Legislation Makes Psychological Violence a Crime in France

The French Parliament unanimously passed groundbreaking legislation yesterday making “psychological violence” punishable by law. The bill defines mental violence as “repeated acts which could be constituted by words or other machinations, to degrade one’s quality of life and cause a change to one’s mental or physical state,” according to the Reuters Paris.

Nadine Morano, the country”s minister for family affairs, told the lower house in parliament that a “judge could (also) take into consideration letters, SMSs or repetitive messages, because one knows that psychological violence is made up of insults,” reported BBC. Witness testimony and doctors’ certificates of nervous depression can be used as evidence of abuse as well.

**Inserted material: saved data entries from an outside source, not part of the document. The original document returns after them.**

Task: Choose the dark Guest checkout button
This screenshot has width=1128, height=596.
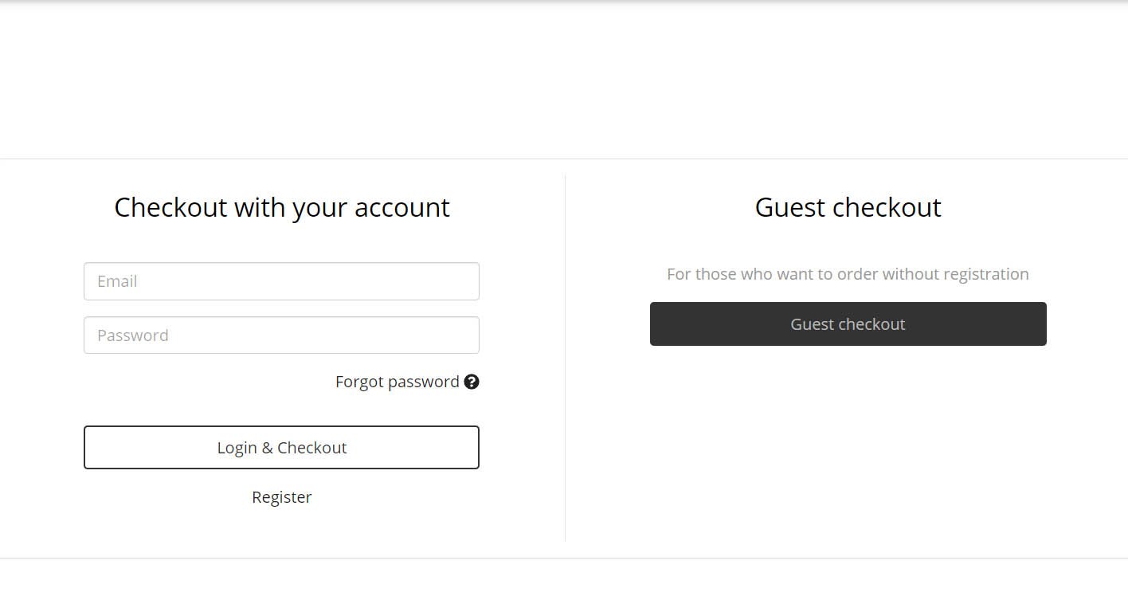Action: tap(848, 324)
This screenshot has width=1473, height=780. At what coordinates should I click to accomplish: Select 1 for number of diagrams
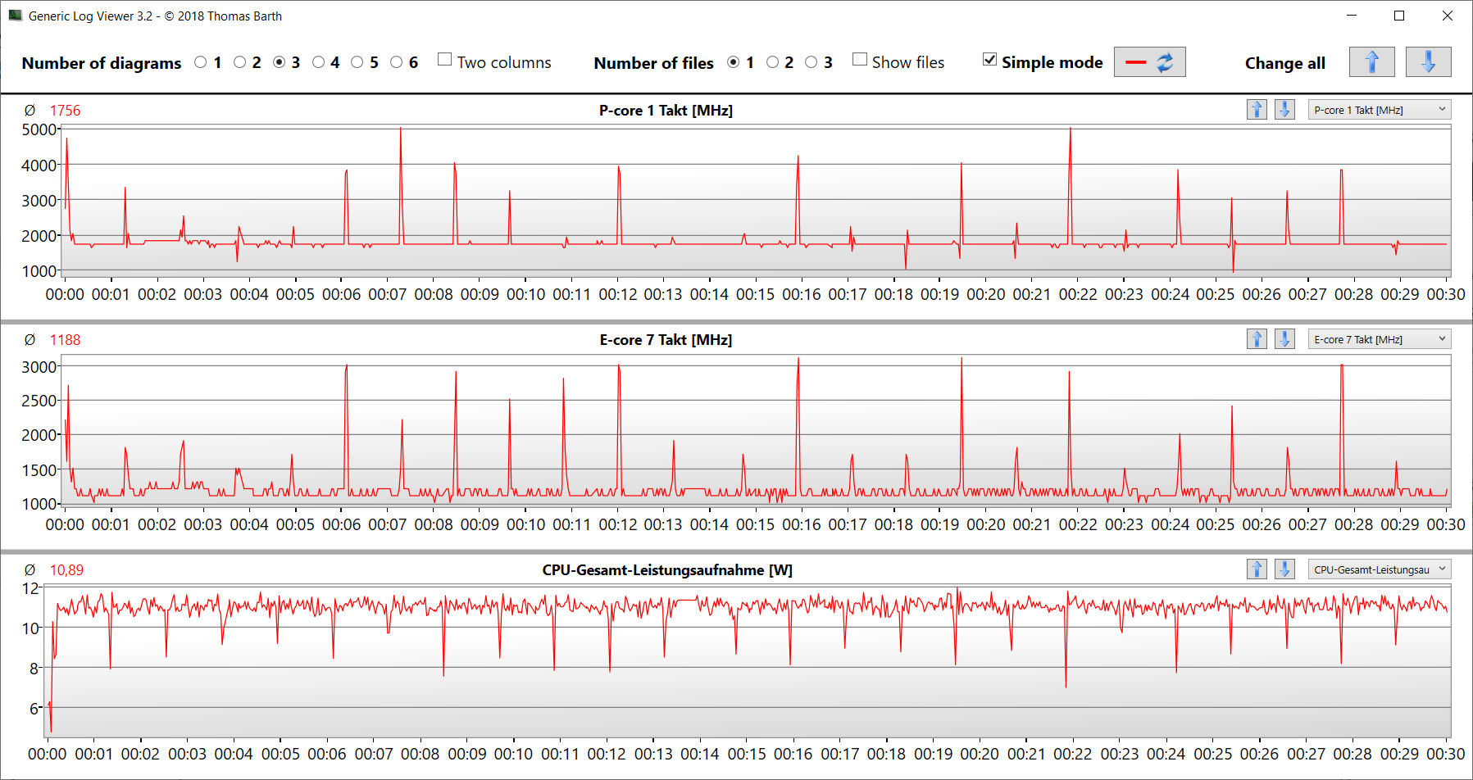click(201, 62)
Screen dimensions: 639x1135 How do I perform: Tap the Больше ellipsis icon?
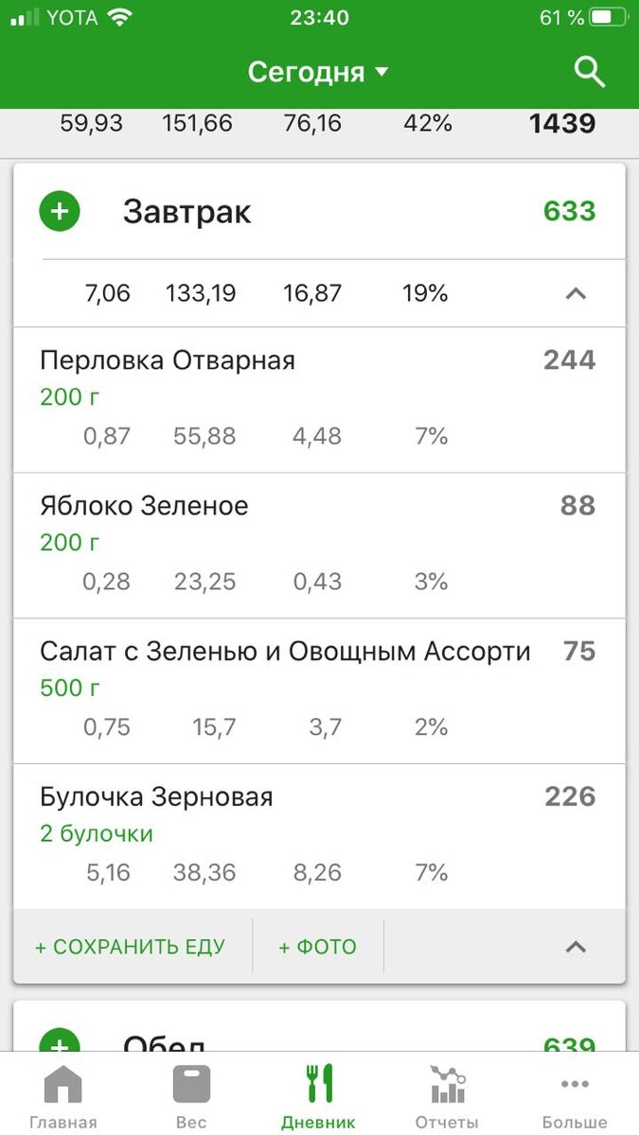[x=575, y=1086]
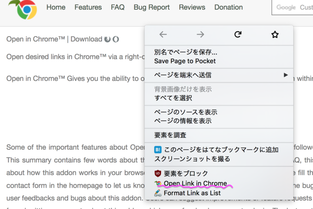Click the uBlock shield icon in menu
The image size is (313, 209).
pos(158,173)
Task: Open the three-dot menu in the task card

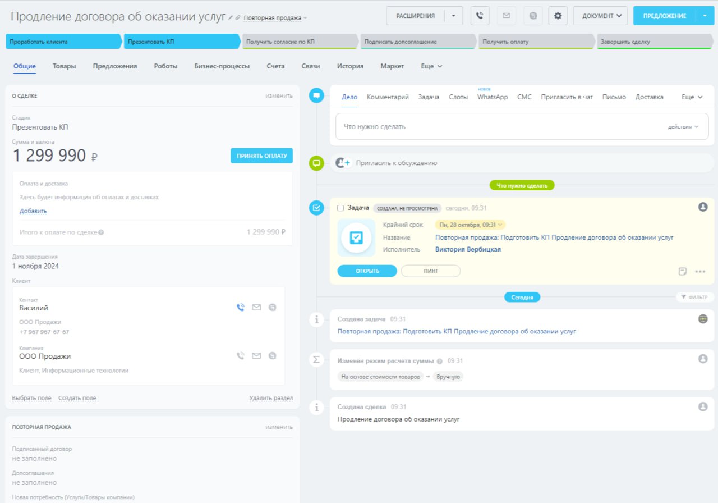Action: click(x=699, y=271)
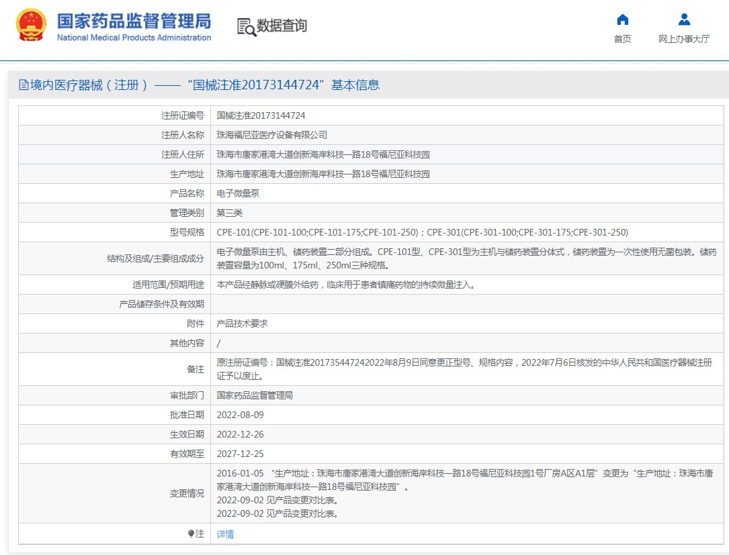Go to 首页 text label
Viewport: 729px width, 555px height.
tap(623, 39)
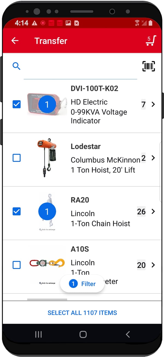The height and width of the screenshot is (357, 164).
Task: Uncheck the DVI-100T-K02 checkbox
Action: [16, 104]
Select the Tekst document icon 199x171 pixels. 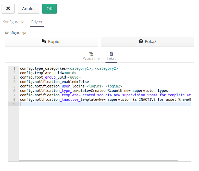tap(111, 54)
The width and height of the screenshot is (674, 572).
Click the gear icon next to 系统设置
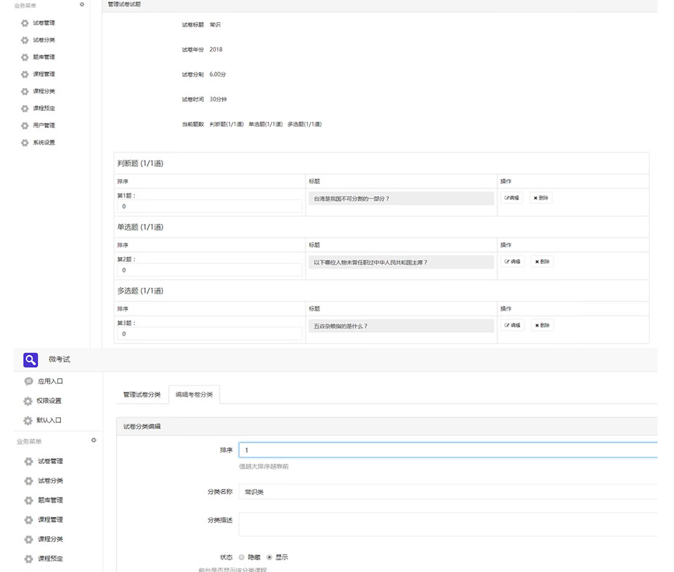24,142
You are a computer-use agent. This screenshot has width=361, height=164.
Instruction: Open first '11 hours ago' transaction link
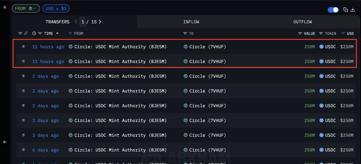point(48,47)
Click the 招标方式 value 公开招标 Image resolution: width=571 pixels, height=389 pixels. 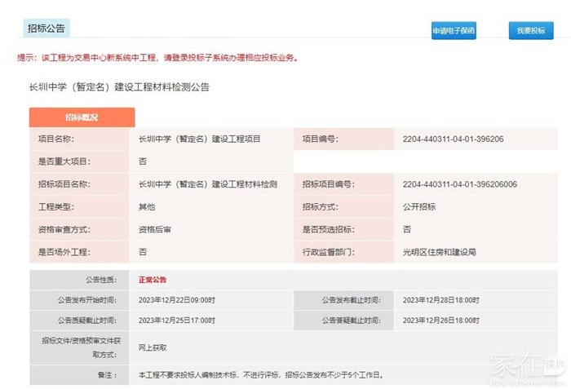coord(419,207)
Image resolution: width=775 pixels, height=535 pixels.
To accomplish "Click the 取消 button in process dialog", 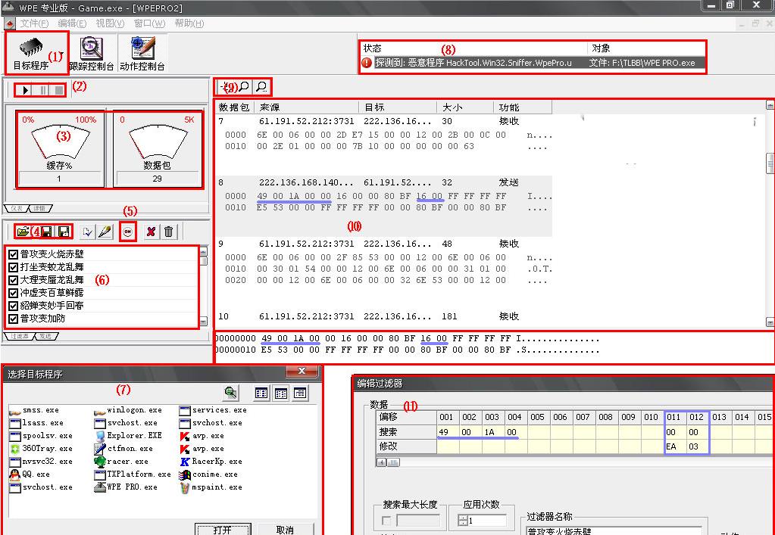I will coord(285,529).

The legislation allows for up to three years in jail, a $90,000 fine, and experimental electronic bracelet monitoring to protect victims from perpetrators, according to the New York Times. The New York Times reports Prime Minister François Fillon said this legislation allows for the punishment of “the most insidious situations, which don’t leave a mark to the naked eye but can mutilate the victim’s inner self.”

The primary domestic violence hotline in France receives around 90,000 calls a year, 84 percent of which pertain to psychological violence. Murders resulting from domestic violence account for 20 percent of all murders in France, according to the BBC.